Les logos des groupes de télécommunications français Altice et SFR, le 11 avril 2019. ERIC PIERMONT / AFP

Le destin d’Altice France est au moins en partie scellé. Le tribunal des activités économiques de Paris a approuvé, lundi 4 août, l’accord sur la restructuration de sa gigantesque dette.

Dans sa décision, le tribunal n’a pas suivi les réquisitions du ministère public, qui avait demandé l’exclusion de trois filiales du groupe dont l’opérateur SFR, à l’unisson des demandes des syndicats.

Au terme d’un bras de fer de plusieurs mois, le groupe du milliardaire Patrick Drahi avait annoncé, en février, être parvenu à un accord avec ses créanciers pour alléger sa colossale dette de 24,1 milliards d’euros.
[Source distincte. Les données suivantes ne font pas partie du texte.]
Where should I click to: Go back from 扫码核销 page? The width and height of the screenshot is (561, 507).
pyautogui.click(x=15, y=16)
D’après les termes de l’accord, les créances du groupe doivent être réduites de plus de 8 milliards, pour atteindre 15,5 milliards d’euros.
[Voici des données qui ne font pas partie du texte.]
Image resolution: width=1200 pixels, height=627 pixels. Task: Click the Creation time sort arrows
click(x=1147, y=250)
Lors de l’audience relative à la sauvegarde accélérée, le 22 juillet, le ministère public avait requis l’adoption du plan, mais avait demandé que trois des sociétés du groupe, SFR, SFR Fibre et Completel (branche dédiée aux entreprises), en soient exclues. De quoi remettre en question son équilibre : pour la direction de l’entreprise, l’accord devait inclure toutes les sociétés du groupe. Une décision – même en partie – défavorable aurait pu anéantir la future transaction.